Microsoft, the world's largest maker of computer software, has reported an 11% rise in first quarter profit driven by sales of home and business products.
Microsoft's stellar growth may be slowing
Profit was $2.9bn (£1.6bn) in the three months ending 30 September, from $2.6bn a year earlier. Sales rose to $9.2bn.
Revenue in the current quarter may miss market estimates, the firm warned, and analysts said growth from now on is set to be steady rather than spectacular.
Microsoft shares, under pressure this year, closed down 2.87% on Friday.
Microsoft said that its plan to offer bonuses based on stocks, rather than stock options, had hit profits in the fiscal first quarter.

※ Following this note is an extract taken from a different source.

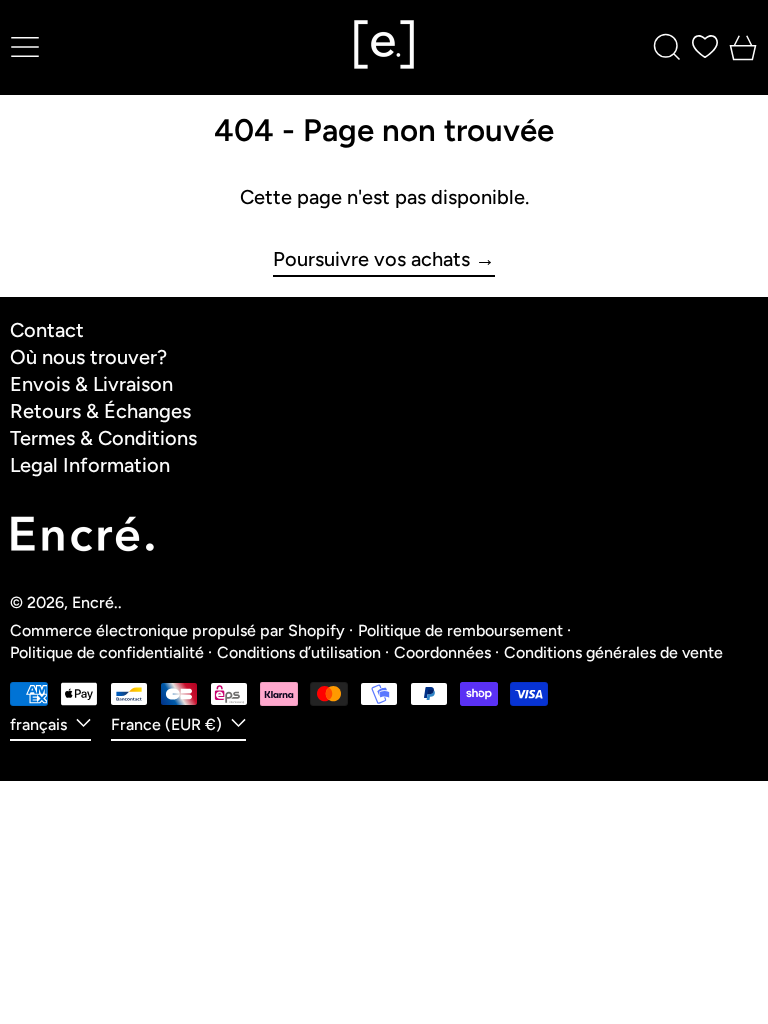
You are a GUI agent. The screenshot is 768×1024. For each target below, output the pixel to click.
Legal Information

Earnings also were dented by Microsoft's decision to cut its massive cash holdings and return money to investors.
Microsoft said that some customers are putting off buying products, preferring to wait for new versions of its Windows and server programs in 2006 and 2007 respectively.
Sales of its Windows program grew by 6.5% in the first quarter, while sales of its Office product rose by 14%.
The Windows server product is expected to be a major revenue driver in coming quarters, with the company calling demand "healthy".
Sales jumped 19% in the fiscal first quarter despite increased competition from rivals such as the free Linux software.
Microsoft said it expects total revenue of between $38.9bn and $39.2bn for the full 2005 fiscal year.
The predicted growth rate of between 5.6% and 6.4% is the slowest since the company first sold shares to investors in 1986.